Ярко осветилась казенка, лишь только внесли в нее государыню; струсивший Деревнин повалился в землю.
— А, так ты вот где, гость! — заговорила старушка, внезапно изменяя вид и голос, — тут-то ты, гость! хотела я тебе милостыню дать, да не за что: пакости ты много мне наделал! Какое ты письмо на меня подал, где взял, куда девал?
— Нашел я его, благоверная государыня, на дворе у Василья Федоровича Салтыкова.
— Куда дел… подай письмо сюда… — говорила старушка; лицо ее загорелось гневом, и удары посыпались на арестанта. — Подай письмо, письмо давай сюда, — твердила она, и снова тяжелая трость опускалась на голову и лицо Деревнина.
Царицу отвлек от беседы с Деревниным Воейков.
— Был я у государыни царевны, — доносил паж, — и царевна Екатерина Ивановна ездила по твоему, государыня, приказу к Бутурлину, Иван Иванович обещал отдать Деревнина.
— Ступай опять к царевне, слышишь, скажи, чтоб она сейчас же съездила в другой раз к Бутурлину: пусть попросит отдать мне Деревнина немедля; я буду ждать здесь… Деревнина мне подайте!
Воейков спешил выполнить приказ, а милостивая государыня вновь соизволила взяться за трость, и новые удары покрыли «плоть, лицо и спину» бывшего ее стряпчего. «Письмо на меня подал, казну покрал, совсем обокрал меня», — приговаривала царица, задыхаясь от гнева.
В казенке было тесно, смрадно; в ней набралось много народу; пылающие свечи увеличивали жар. Усиленные движения, видимо, расстроили старушку: она так старательно работала тростью, что, забыв о болезни, поднялась на ноги и тем скорее устала; ей нужен был простор — и она велела вести заключенного в передние палаты.

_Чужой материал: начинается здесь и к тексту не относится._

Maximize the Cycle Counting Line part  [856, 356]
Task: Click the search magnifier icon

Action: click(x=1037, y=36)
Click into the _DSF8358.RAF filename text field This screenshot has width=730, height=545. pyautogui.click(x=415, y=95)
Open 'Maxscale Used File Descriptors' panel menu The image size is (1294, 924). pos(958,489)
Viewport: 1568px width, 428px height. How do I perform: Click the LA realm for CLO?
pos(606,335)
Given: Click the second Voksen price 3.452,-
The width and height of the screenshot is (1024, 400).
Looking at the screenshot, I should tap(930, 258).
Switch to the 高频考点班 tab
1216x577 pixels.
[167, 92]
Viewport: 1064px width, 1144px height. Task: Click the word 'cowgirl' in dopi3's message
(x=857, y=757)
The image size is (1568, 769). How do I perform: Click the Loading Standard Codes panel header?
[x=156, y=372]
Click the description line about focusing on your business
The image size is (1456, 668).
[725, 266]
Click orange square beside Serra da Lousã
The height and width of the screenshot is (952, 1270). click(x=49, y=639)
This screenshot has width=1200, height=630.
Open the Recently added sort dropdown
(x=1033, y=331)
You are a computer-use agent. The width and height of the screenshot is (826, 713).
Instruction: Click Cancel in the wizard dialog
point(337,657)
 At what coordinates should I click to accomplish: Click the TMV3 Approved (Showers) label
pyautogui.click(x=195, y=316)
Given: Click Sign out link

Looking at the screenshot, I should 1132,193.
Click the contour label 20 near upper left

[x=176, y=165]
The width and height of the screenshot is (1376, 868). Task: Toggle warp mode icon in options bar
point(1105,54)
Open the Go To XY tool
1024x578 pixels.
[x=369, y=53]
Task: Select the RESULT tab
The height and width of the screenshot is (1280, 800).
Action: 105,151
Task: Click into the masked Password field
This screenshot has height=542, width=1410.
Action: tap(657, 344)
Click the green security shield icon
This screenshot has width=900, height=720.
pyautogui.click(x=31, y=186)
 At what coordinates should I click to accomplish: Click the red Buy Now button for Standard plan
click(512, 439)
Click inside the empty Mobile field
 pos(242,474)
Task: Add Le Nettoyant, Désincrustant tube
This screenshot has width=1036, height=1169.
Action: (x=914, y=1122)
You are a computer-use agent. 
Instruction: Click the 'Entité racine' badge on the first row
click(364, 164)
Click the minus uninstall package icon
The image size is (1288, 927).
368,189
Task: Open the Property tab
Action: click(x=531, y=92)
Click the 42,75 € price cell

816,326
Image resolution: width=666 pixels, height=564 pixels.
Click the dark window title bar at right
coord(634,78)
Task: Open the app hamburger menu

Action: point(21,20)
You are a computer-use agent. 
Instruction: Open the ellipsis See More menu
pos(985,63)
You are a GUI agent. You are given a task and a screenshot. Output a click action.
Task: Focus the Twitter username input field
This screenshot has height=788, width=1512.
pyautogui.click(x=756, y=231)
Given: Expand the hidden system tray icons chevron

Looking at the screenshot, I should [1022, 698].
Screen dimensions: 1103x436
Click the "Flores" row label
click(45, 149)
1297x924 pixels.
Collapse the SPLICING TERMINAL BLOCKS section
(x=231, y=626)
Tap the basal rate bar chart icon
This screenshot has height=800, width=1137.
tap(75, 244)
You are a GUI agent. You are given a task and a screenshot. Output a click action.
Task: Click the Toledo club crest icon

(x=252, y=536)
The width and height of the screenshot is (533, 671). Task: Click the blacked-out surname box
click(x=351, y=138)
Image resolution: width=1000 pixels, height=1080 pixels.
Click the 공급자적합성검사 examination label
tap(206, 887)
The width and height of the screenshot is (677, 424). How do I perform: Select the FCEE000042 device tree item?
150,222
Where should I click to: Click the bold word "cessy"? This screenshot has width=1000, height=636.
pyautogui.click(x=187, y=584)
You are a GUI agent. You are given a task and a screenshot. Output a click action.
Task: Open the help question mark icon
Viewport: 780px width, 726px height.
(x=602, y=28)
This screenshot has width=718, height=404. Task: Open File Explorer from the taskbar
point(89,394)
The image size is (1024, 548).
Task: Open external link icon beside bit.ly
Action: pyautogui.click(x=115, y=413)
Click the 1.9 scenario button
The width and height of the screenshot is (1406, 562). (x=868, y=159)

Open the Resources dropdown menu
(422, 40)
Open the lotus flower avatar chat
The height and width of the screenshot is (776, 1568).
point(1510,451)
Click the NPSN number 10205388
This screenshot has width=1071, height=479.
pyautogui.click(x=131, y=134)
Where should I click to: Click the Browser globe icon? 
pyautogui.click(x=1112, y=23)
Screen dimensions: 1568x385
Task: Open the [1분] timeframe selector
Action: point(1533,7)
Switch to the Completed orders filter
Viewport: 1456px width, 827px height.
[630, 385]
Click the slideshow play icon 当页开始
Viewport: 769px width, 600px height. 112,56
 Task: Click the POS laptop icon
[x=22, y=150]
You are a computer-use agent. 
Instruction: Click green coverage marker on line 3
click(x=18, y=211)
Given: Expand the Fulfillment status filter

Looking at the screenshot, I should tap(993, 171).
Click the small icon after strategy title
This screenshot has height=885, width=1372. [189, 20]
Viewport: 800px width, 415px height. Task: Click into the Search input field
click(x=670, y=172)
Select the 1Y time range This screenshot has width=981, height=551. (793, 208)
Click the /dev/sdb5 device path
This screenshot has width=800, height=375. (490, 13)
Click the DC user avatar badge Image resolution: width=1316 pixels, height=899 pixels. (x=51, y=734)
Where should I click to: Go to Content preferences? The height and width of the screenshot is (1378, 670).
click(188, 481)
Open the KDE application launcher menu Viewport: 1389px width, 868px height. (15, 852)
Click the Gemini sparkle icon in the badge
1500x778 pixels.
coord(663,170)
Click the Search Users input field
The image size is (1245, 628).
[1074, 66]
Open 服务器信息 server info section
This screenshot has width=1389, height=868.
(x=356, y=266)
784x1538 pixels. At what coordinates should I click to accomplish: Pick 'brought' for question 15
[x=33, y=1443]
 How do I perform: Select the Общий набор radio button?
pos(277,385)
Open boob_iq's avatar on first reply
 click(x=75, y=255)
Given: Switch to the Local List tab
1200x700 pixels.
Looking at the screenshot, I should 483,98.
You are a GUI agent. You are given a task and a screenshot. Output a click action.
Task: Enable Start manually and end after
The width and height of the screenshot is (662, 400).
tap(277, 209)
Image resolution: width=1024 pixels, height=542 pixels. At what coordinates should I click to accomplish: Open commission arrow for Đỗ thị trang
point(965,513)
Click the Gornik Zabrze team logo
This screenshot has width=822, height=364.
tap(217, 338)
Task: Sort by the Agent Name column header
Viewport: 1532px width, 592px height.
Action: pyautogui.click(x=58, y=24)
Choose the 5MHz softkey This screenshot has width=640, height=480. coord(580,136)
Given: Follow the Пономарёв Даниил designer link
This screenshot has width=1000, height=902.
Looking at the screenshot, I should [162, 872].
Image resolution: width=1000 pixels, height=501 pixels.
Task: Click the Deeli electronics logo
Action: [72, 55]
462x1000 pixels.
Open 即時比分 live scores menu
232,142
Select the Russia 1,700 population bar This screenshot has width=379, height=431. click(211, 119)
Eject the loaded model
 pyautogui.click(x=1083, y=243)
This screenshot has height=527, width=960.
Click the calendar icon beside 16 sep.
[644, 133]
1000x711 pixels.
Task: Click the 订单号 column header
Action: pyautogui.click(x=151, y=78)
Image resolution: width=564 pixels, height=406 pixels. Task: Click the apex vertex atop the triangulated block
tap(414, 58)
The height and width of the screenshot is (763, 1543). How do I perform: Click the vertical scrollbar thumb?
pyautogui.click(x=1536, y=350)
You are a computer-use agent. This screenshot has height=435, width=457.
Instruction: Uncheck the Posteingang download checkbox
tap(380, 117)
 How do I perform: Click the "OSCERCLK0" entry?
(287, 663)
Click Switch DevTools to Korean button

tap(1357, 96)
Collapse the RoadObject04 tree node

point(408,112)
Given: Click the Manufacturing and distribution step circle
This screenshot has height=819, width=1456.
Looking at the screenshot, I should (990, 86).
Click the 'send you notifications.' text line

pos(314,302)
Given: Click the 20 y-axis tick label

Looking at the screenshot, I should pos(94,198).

Толпа двинулась. Пятилет, Кондрат Маскин, Никита Иевлев, С. Тихменев, Михаило Крупеников поволокли за собой Деревнина.
Встревоженный каптенармус Бобровский, дежурный по караулу, думая, что Деревнина хотят вовсе увести из-под ареста, просил его не трогать; наконец, видя, что просьбы не действуют, стал в дверях и силою хотел удержать исполнительных челядинцев. «Помилуй, благоверная государыня, — взмолился каптенармус, низко кланяясь царице и закрывая дверь, — мне по артикулу — великий страх! Воля твоя, государыня, как изволишь, а я из-под караула его не отдам: он сидит в государеве деле».
Нетерпеливая царица не слушала; она прикрикнула на служителей, те двинулись вперед, помяли бока Бобровского, и Деревнина впереди носилок Прасковьи провели далее.
— Запирай, замыкай дверь на выход, не выпускать колодника! — закричал каптенармус солдатам. Он очень хорошо памятовал артикул: «Когда кого стеречь приказано, а тот злодей чрез небрежение караульного уйдет, или от караульного без указа отпустится, тогда виновный в сем, вместо преступителя, надлежащее наказание претерпит».
Старушка, впрочем, не была обязана знать воинские артикулы; «устав о процессах и экзекуциях» не для нее был писан, и она никак не могла себе объяснить дерзость Бобровского.
— Как ты смеешь не пускать меня? Что ж ты за караулом што ль держишь царицу?